== Page text ==
********************
I do not think I can accept that. To introduce a judicial procedure into any in-prison punishment, which is what my hon. Friend's suggestion might mean, would be very cumbersome. I shall consider any question he puts to me, but in view of the position in the courts, which in many ways are already jammed up, to remove from any non-judicial procedure the award of any punishment within prisons would be an extremely difficult thing to do.

A person suffering from a legitimate sense of grievance is more likely to become a permanent enemy of society than one who is justly treated. Is it not therefore desirable that the system of allocating prisoners to control units, which are a complete outrage of the principles of natural justice, should be abandoned and that the decision of the Court of Human Rights with regard to the communication by prisoners with their MPs and lawyers should be implemented? Does my right hon. Friend consider that the events disclosed and admitted at the Birmingham bomb trial would have come to light if the prisoners concerned had not been awaiting trial, but had been convicted prisoners denied access to lawyers?

The last point is as sub judice as anything can be at the present time, and it would be inappropriate for me to comment on that. As for allocation to control units, there is a later Question about this matter which I think will be reached, and perhaps the House would be prepared to wait until we reach it.

I entirely agree with my hon. Friend on the general proposition that it is desirable to treat prisoners justly. We shall give effect to the Golder judgment, but there are certain situations which have to be reviewed, and I hope to announce the conclusions of the review before the recess.

Will the right hon. Gentleman consider including in the things which the review body will examine the basic right of people in prison to write to their Member of Parliament unfettered by the powers of censorship which exist under the Prison Rules?

As I said in a reply about a month ago, I am anxious to reduce the powers of censorship. However, the only valid reason for the power of censorship of letters to Members of Parliament is that on the whole it is important that prisoners should go through the proper procedure of making complaints internally before they write outside. Although I am sure that he has great experience of these matters, I do not think that the hon. Member would find it possible to operate a prison system otherwise.
********************
== Written instruction 1 ==
In the parliamentary exchange on prisons, which judgment does the minister say the government will give effect to?
== Written instruction 2 ==
From the parliamentary exchange on prisons, quote the passage between "I entirely agree" and "before the recess.", inclusive.
== Written instruction 3 ==
Write a continuation of the parliamentary exchange on prisoners' rights, picking up after its final sentence.
********************
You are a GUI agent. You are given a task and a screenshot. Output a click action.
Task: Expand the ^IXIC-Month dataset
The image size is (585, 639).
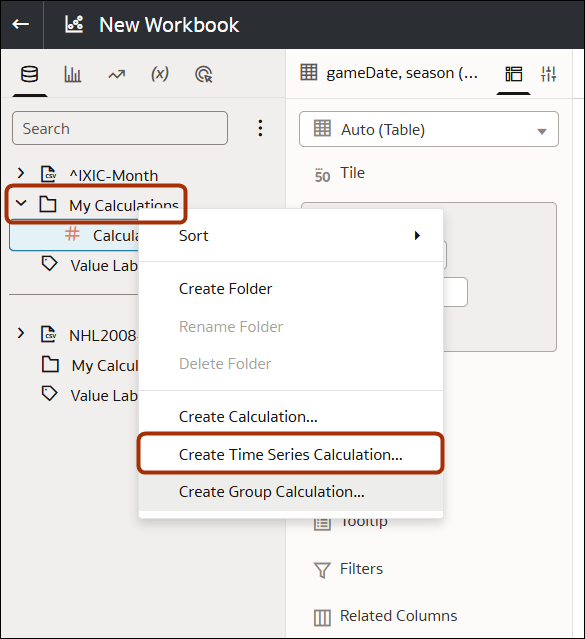click(x=21, y=173)
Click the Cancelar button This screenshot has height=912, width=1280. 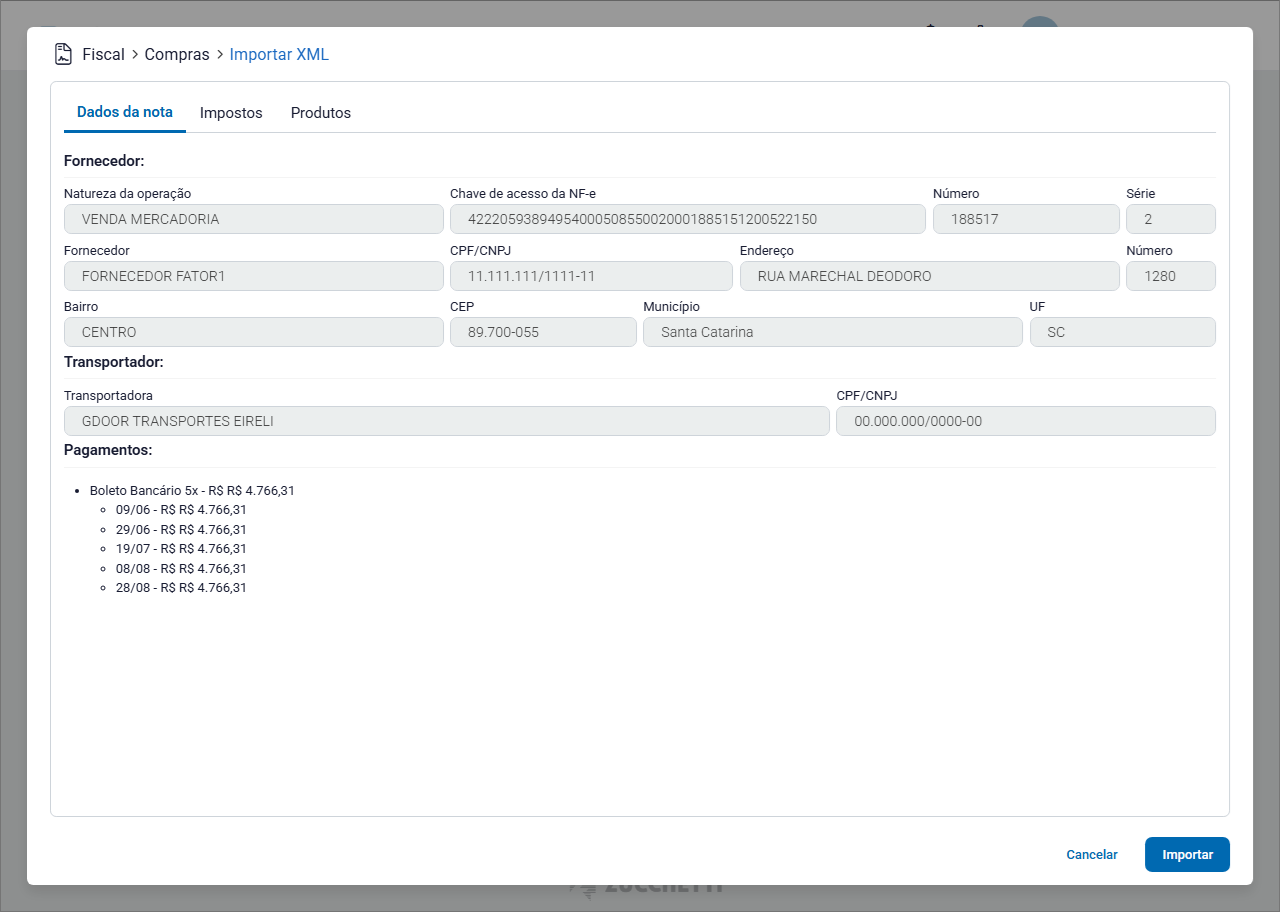(1092, 855)
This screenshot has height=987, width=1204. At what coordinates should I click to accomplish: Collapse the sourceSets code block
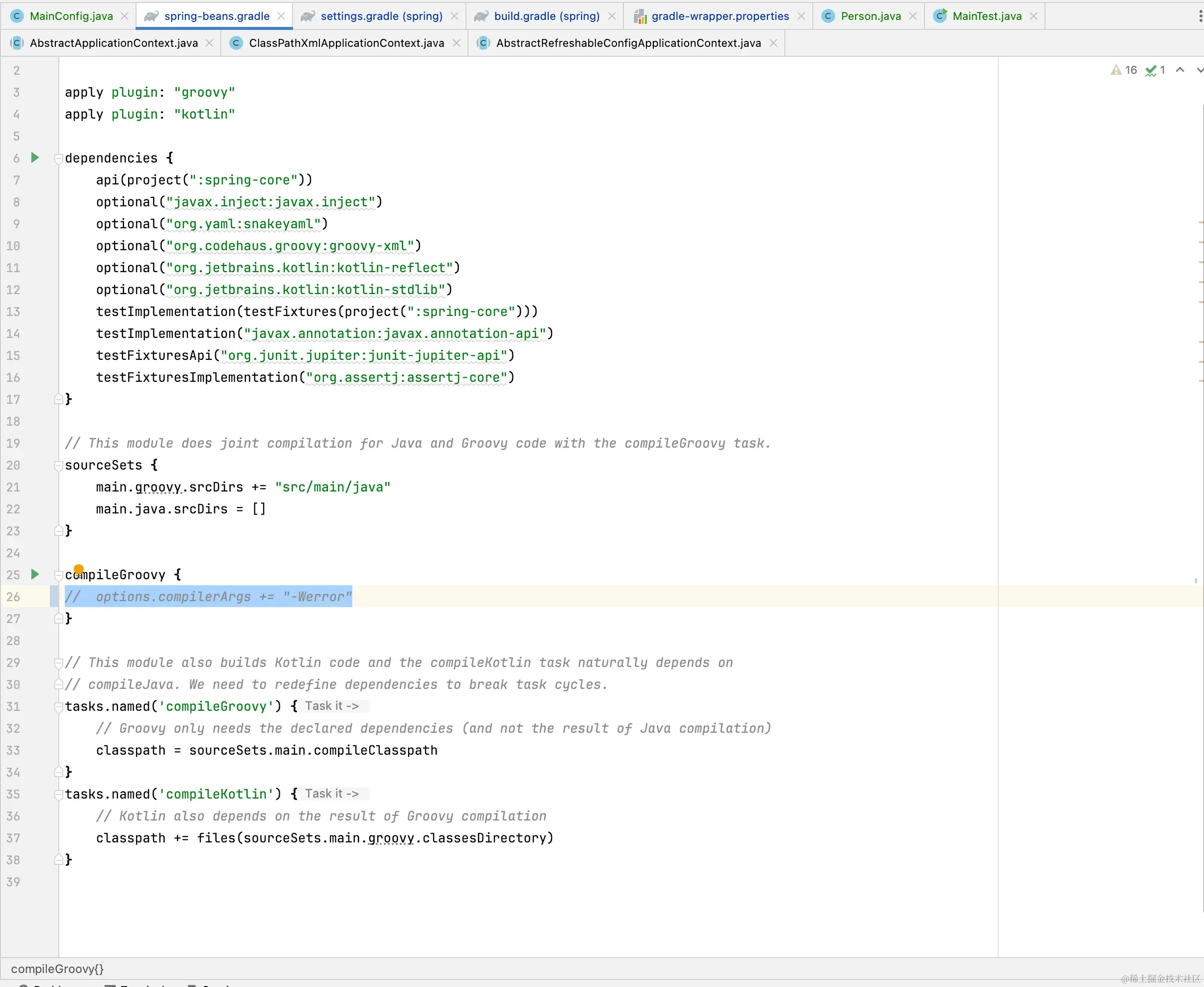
********************
== Written response 1 ==
The Golder judgment.

== Written response 2 ==
I entirely agree with my hon. Friend on the general proposition that it is desirable to treat prisoners justly. We shall give effect to the Golder judgment, but there are certain situations which have to be reviewed, and I hope to announce the conclusions of the review before the recess.

== Written response 3 ==
Further to the point raised by the hon. Member for Chichester (Mr. Nelson), will my right hon. Friend consider whether it is right that a letter from a prisoner to his lawyers should be free of censorship only after the prisoner has decided to enter into litigation? Does he not agree that the correspondence which passes between a prisoner and his lawyer in deciding whether there should be litigation is often more sensitive than that that which passes after the decision? Ought not the prisoner to have the right of free consultation with his lawyers to decide whether or not he wants to enter into litigation?

It appeared to me, as listened to the question my hon. Friend was posing, that an important issue might be involved here, and I shall happily consider, and am considering as part of the review, the point he has raised. It would be possible for a prisoner to use communication with his lawyers to get round a number of the Prison Rules in a way which would not be desirable, but I see some force on the immediate point that my hon. Friend has put to me and I shall discuss it.

Crime Prevention


asked the Secretary of State for the Home Department whether he will consider as a matter of urgency the introduction of measures designed to create a national criminal investigation department to tackle the incidence of serious crime and to set up such a scheme upon a regional basis but under his control; and if he will make a statement.

No, Sir. I do not believe that it would be right to separate the CID from the police as a whole.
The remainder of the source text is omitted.